As to the Sylvain matter, the hearing committee concluded the disciplinary counsel failed to prove by clear and convincing evidence that respondent committed a crime in violation of Rule 8.4(b) by clear and convincing evidence. Because no criminal charges were filed against the respondent, and the evidence shows that Mr. Sylvain had apparently pushed respondent in the chest after an exchange of words, the committee found respondent was attempting to protect himself from harm rather than committing a criminal act.
Rule 8.4(b) provides:
It is professional misconduct for a lawyer to:
(b) Commit a criminal act especially one that reflects adversely on the lawyer's honesty, trustworthiness or fitness as a lawyer in other respects.
As to the Broughton matter, the committee found respondent improperly charged Mr. Broughton fees for representing Mrs. Broughton and that respondent had direct contact with Mr. Broughton after he had retained his own counsel. Furthermore, the committee agreed that respondent unnecessarily delayed resolution of the divorce. The committee concluded that respondent had violated Rules 3.2, 4.2, and 8.4(a) and (d) of the Rules of Professional Conduct.
On the remaining counts involving failure to cooperate, the committee agreed that respondent failed to respond timely to the disciplinary counsel's letter and therefore violated Rules 8.1(c), 8.4(g), and Rule XIX, § 9(c). It also noted respondent had been admonished on three other occasions for similar violations within the past 18 months.
In 94-ADB-012, 94-ADB-102, and 94-ADB-103, respondent was admonished for failure to cooperate with disciplinary counsel in an investigation. He was also Supreme Court ineligible from June 3, 1993 to March 16, 1994 for non-payment of the disciplinary assessment, and bar dues ineligible for periods in 1993, 1994, 1995, and 1996.
As a sanction, the committee recommended that respondent be suspended from the practice of law for six months, noting it was "struck" by respondent's admitted ignorance of the law regarding curator fees, and his lack of concern regarding disciplinary action.
The board modified the sanction recommended by the hearing committee, noting that it felt respondent would make a good candidate for probation and that respondent was receptive to the idea of probation. Accordingly, it recommended that respondent be suspended from the practice of law for one year, six months to be deferred, followed by a probationary period of two years, subject to certain conditions.
Upon review of the record of the disciplinary board's findings and recommendations, and the record filed herein, we find respondent has violated Rules 3.2, 4.2, 8.1(c) and 8.4(a)(d)(g) of the Rules of Professional Conduct. It is the decision of the court that the disciplinary board's recommendations be adopted.

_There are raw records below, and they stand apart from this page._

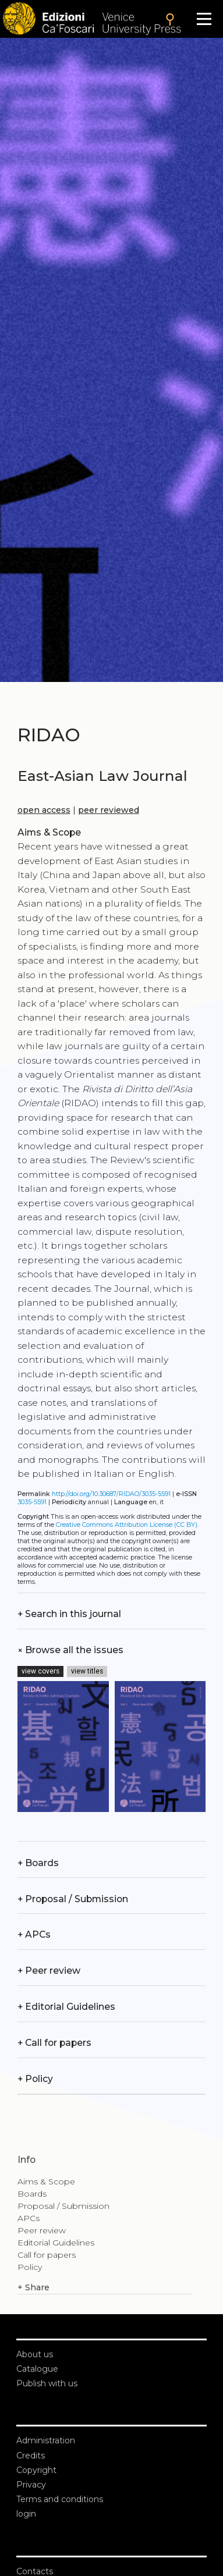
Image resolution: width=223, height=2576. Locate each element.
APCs (34, 1934)
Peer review (48, 1970)
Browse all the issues (70, 1650)
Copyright (36, 2470)
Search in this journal (69, 1614)
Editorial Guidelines (66, 2007)
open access (43, 810)
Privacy (31, 2484)
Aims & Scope (46, 2181)
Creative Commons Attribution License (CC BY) (126, 1525)
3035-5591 (32, 1502)
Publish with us (46, 2383)
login (26, 2514)
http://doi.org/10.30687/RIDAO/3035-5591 (111, 1494)
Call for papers (54, 2043)
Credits (30, 2455)
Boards (38, 1863)
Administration (45, 2440)
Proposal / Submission (72, 1899)
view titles (87, 1671)
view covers (40, 1671)
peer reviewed (108, 810)
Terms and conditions (59, 2499)
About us (34, 2354)
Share (33, 2288)
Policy (35, 2079)
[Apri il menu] (204, 19)
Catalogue (37, 2369)
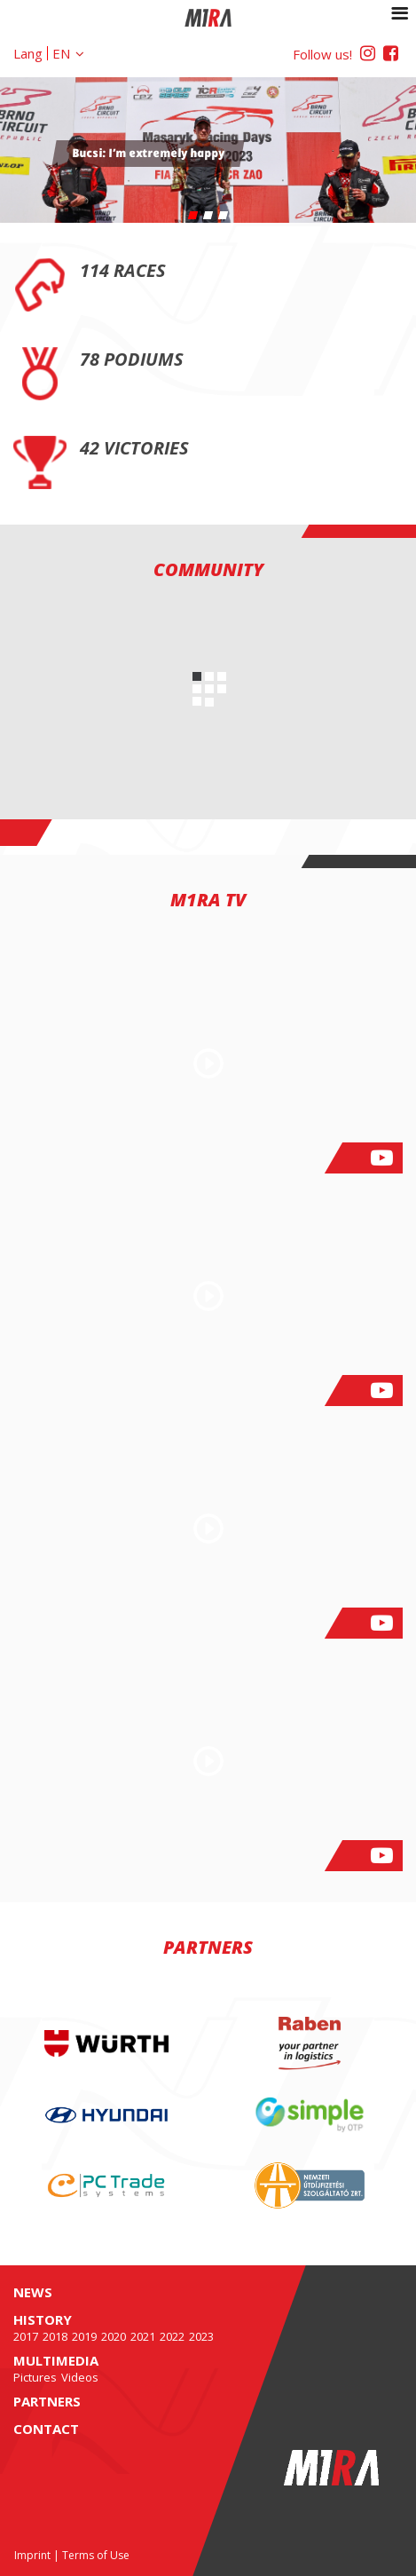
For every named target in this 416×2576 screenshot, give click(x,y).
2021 (142, 2336)
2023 (201, 2336)
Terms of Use (96, 2555)
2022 (172, 2336)
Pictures (35, 2377)
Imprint (32, 2555)
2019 (84, 2336)
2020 (113, 2336)
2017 (25, 2336)
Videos (79, 2377)
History (42, 2319)
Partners (47, 2401)
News (32, 2292)
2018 (55, 2336)
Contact (46, 2429)
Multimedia (55, 2360)
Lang (28, 53)
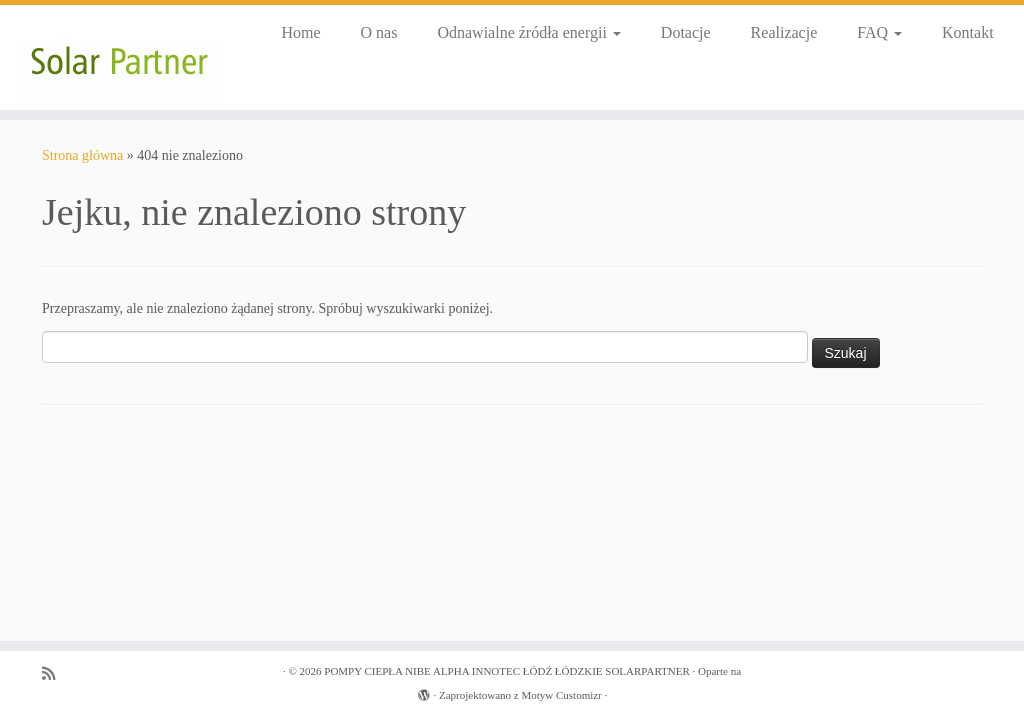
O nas (379, 32)
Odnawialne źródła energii (528, 32)
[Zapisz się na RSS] (55, 673)
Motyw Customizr (561, 695)
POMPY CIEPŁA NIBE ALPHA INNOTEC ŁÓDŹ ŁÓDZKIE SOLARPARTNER (507, 671)
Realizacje (784, 32)
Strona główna (82, 155)
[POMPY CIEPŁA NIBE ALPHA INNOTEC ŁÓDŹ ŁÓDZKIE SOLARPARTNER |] (120, 57)
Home (300, 32)
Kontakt (968, 32)
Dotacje (686, 32)
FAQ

Accordingly, it is ordered that respondent be suspended for a period of one year, six months deferred, followed by a two year period of probation subject to the following conditions:
1. A probation/practice monitor shall be appointed by Disciplinary Counsel within one (1) month from the date Respondent's suspension is completed to review Respondent's office procedures and practices, with particular emphasis on matters in which Respondent is inexperienced, including fee schedules and collection of such fees regarding those matters;
2. Respondent shall stay current with all MCLE requirements, bar dues and disciplinary assessments; and
3. Should Respondent fail to comply with any of the terms of this probation, Disciplinary Counsel shall move for an immediate revocation of Respondent's probation and institution of the previously deferred six (6) months suspension. Disciplinary Counsel's motion to revoke probation shall be filed directly with the Disciplinary Board for summary consideration by whatever procedure the Board deems appropriate.
It is further ordered that all costs of these disciplinary proceedings are assessed to respondent.